でも、この舞台の書き割りを自然物のように見せていたのは、先行世代の作為だった。戦中派世代の悲願だった。「書き割り」の日本国憲法を、あたかも自然物であるかのように絶対的なリアリティーをもつものとして私らに提示したのは彼らである。その戦中派の想いを私は可憐だと思う。

 

 

2021年11月3日の内田樹さんの論考「憲法の話(長いです)」(その3)をご紹介する。

どおぞ。

 

 

 戦争経験についての世代的な沈黙というのと対になるかたちで憲法制定過程についての沈黙がある。これも私は子どもの頃から聞いたことがない。学校の教師も、親たちも、近所の大人たちも、憲法制定過程について、どういう制定過程でこの憲法が出来たのかという話を私たちにはしてくれたことがなかった。大人たちがそれについて話しているのをかたわらで聴いた記憶もない。憲法制定は親たち教師たちの年齢であれば、リアルタイムで目の前で起きたことだ。1945年から46年にかけて、大人たちは何が起きているか、だいたいのことは知っていたはずである。憲法制定過程に関してさまざまな「裏情報」を聴き知っていたはずである。でも、子どもたちにはそれを伝えなかった。

 改憲派が随分あとになってから「押し付け憲法」ということを言い出した時に私は実はびっくりした。子どもの時はそんなこと考えたこともなかったからだ。憲法は日本人が書いたのか、アメリカ人が書いたのかについて、あれこれの説が憲法制定時点から飛び交っていたということを知ったのは、恥ずかしながらずいぶん大人になってからである。

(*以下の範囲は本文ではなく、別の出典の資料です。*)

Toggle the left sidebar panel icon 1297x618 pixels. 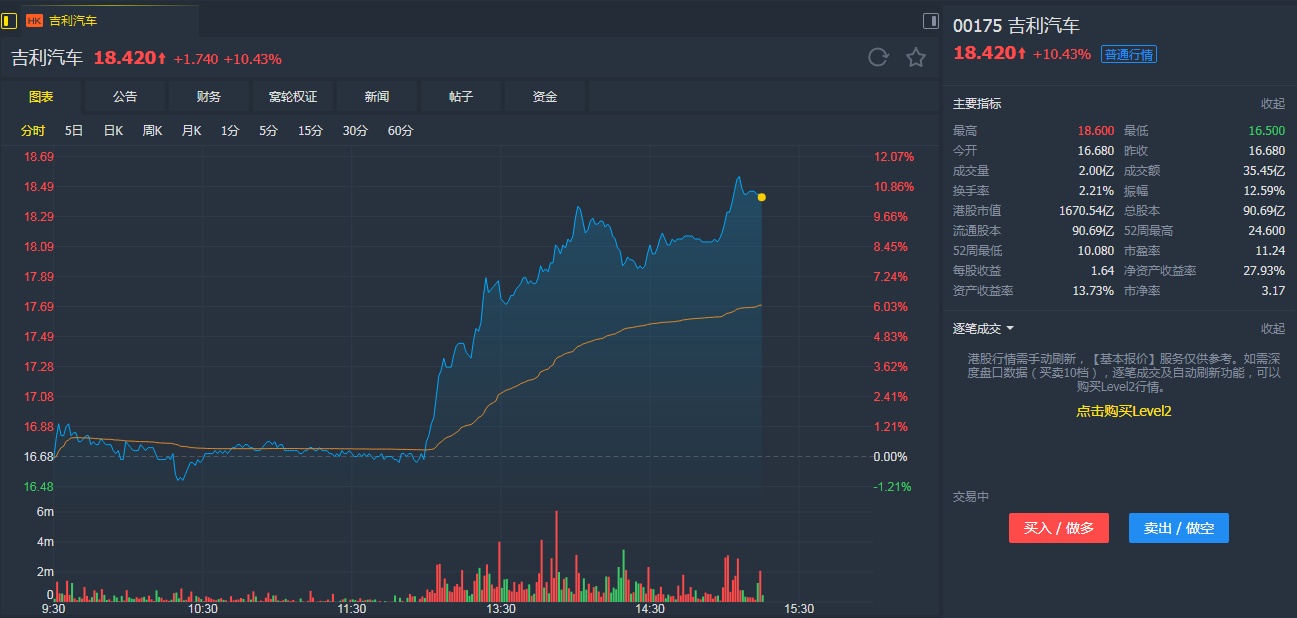(9, 20)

 最初に結婚した女性の父親は平野三郎という人で、その当時は岐阜県知事だったが、その前は自民党の衆議院議員だった。その岳父が、当時はもう70歳を過ぎていたが、酔うと私を呼んで日本国憲法制定秘話を語ってくれた。私が日本国憲法の制定にはみんなが知らない秘密があるという話を個人的に聴いたのは彼からが最初だった。25歳を過ぎてからの話である。岳父は幣原喜重郎の秘書のような仕事をしていたので、死の床で幣原喜重郎が語ったことを、後に国会の憲法調査会で証言している。九条二項を思いついてマッカーサーに進言したのは幣原さんだと岳父は主張する。憲法九条二項は日本人が自分で考えたんだ。押し付けられたものじゃないとテーブルを叩きながら語った。

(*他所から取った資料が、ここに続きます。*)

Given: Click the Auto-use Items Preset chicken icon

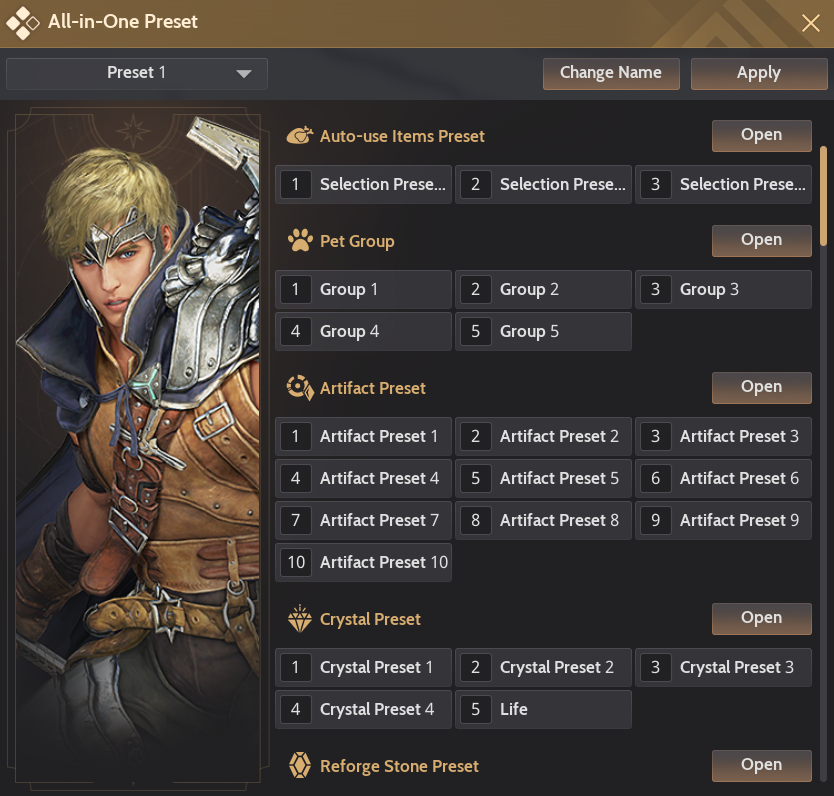Looking at the screenshot, I should 299,136.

 そういう話を聞いて、どうしてこういう事実がもっとオープンに議論されないのか不思議に思った。憲法制定過程については、実にいろいろな説が語られている。「藪の中」なのだ。でも、憲法というのは国のかたちの根幹を決定するものである。その制定過程に関して諸説があるというのはいくらなんでもまずい。歴史的事実として確定する必要がある。国民全体として共有できる歴史的な事実を確定して、それ以上真偽について議論する必要はないということにしないといけないと思う。しかし、現代日本では、憲法制定過程に関して、「これだけは国民が事実関係に関しては争わない」ということで共有できるベースがない。

 なぜこんなことが起きたのか。それはリアルタイムで憲法制定過程を見ていたはずの世代の人たちが、それについて集団的に証言してくれなかったからだ。知っていることを言わないまま、沈黙したまま死んでしまったからだ。

 実際に戦争で多く死んだのは明治末年から昭和初年にかけて生まれた世代だ。この戦争を現場で経験したこの人たちは復員してきたあと、結婚して、家庭を作って、市民として生活を始めた。当然、これからの日本はどうなるんだろうということに興味をもってみつめていた。日本の行く末がどうなるか心から案じていたと思う。国のかたちを決める憲法については、その制定過程についても、日々どうなっているんだろうと目を広げて、日々話し合っていたはずである。でも、その過程で、「では、憲法はこういうふうに制定されたという『話』を国民的合意として採用しよう」ということをしなかった。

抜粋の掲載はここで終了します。